■ WORK ITEM: Only the lines from the one with "Given: Open info icon for RENNARD, Sandra" to the end of the data below should be returned, each exactly as it stands.

■ Pixel coordinate grounding data:
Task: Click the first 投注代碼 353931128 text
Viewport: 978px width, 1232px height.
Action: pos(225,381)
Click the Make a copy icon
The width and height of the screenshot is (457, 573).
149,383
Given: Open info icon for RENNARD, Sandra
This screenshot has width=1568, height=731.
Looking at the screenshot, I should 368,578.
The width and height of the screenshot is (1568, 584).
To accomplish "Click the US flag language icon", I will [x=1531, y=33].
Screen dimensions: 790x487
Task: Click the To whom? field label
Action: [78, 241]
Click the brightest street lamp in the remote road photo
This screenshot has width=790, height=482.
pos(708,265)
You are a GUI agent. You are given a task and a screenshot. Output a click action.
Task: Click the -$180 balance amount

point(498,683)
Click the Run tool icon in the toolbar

■ TASK SOLUTION:
Given: Open info icon for RENNARD, Sandra
This screenshot has width=1568, height=731.
Looking at the screenshot, I should 368,578.
The width and height of the screenshot is (1568, 584).
To accomplish "Click the US flag language icon", I will [x=1531, y=33].
Screen dimensions: 790x487
Task: Click the To whom? field label
Action: [78, 241]
Click the brightest street lamp in the remote road photo
This screenshot has width=790, height=482.
pos(708,265)
You are a GUI agent. You are given a task and a screenshot. Output a click action.
Task: Click the -$180 balance amount

point(498,683)
Click the Run tool icon in the toolbar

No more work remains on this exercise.